**Assigned task:** The result should be the line with "You are a computer-use agent. This" followed by every remaining line of the entries, each reproduced exactly, with nothing else.

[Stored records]
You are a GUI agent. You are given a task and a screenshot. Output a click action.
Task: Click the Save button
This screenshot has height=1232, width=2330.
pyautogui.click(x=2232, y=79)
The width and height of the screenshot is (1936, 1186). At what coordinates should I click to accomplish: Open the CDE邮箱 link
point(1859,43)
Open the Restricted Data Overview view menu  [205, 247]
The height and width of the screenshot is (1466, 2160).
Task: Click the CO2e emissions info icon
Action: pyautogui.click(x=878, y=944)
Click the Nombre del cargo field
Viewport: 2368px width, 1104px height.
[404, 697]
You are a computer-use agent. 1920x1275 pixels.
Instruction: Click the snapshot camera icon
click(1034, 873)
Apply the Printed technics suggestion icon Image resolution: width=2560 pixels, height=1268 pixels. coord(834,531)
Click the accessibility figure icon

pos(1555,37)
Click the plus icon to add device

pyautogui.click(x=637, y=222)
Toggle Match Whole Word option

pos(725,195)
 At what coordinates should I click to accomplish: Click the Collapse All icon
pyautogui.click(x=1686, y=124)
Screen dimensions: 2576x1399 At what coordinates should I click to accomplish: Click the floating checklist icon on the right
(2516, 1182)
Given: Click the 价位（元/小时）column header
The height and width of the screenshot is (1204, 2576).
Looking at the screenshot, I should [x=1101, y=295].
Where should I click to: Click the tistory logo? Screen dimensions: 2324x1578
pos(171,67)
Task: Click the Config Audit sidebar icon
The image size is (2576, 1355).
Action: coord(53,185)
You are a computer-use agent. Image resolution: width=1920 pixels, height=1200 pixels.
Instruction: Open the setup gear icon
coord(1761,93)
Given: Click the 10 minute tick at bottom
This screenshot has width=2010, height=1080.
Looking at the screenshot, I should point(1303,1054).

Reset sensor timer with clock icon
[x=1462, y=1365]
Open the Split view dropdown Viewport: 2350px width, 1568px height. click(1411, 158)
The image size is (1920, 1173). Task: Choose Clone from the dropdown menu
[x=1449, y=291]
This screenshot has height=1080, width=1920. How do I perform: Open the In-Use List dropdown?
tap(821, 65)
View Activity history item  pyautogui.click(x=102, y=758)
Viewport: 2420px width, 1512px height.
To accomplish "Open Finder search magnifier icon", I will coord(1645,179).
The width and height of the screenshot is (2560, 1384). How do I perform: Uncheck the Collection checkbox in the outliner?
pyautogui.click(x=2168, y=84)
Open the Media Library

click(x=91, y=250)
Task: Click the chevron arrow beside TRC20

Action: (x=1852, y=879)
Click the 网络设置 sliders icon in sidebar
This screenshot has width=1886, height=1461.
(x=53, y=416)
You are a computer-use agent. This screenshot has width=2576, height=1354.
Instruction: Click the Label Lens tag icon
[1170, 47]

**Result of the exercise:**
You are a computer-use agent. This screenshot has width=2576, height=1354.
Instruction: Click the Label Lens tag icon
[1170, 47]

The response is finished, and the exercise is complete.